GOAL OF THE EXERCISE :: Look through the data below and return each line where "agent" appears.

DATA TO USE Start Marker

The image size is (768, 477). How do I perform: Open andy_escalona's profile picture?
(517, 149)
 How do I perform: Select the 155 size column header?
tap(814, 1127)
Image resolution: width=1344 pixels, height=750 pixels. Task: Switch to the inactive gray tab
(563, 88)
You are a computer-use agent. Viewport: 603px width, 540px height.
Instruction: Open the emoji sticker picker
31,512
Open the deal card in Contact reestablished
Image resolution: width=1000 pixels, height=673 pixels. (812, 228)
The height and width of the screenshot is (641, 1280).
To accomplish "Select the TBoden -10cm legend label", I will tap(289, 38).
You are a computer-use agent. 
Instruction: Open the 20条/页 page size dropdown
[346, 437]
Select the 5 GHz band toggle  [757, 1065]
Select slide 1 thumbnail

DATA TO USE End Marker

SOLUTION TO THIS EXERCISE ::
You are a computer-use agent. Viewport: 603px width, 540px height.
You are a computer-use agent. 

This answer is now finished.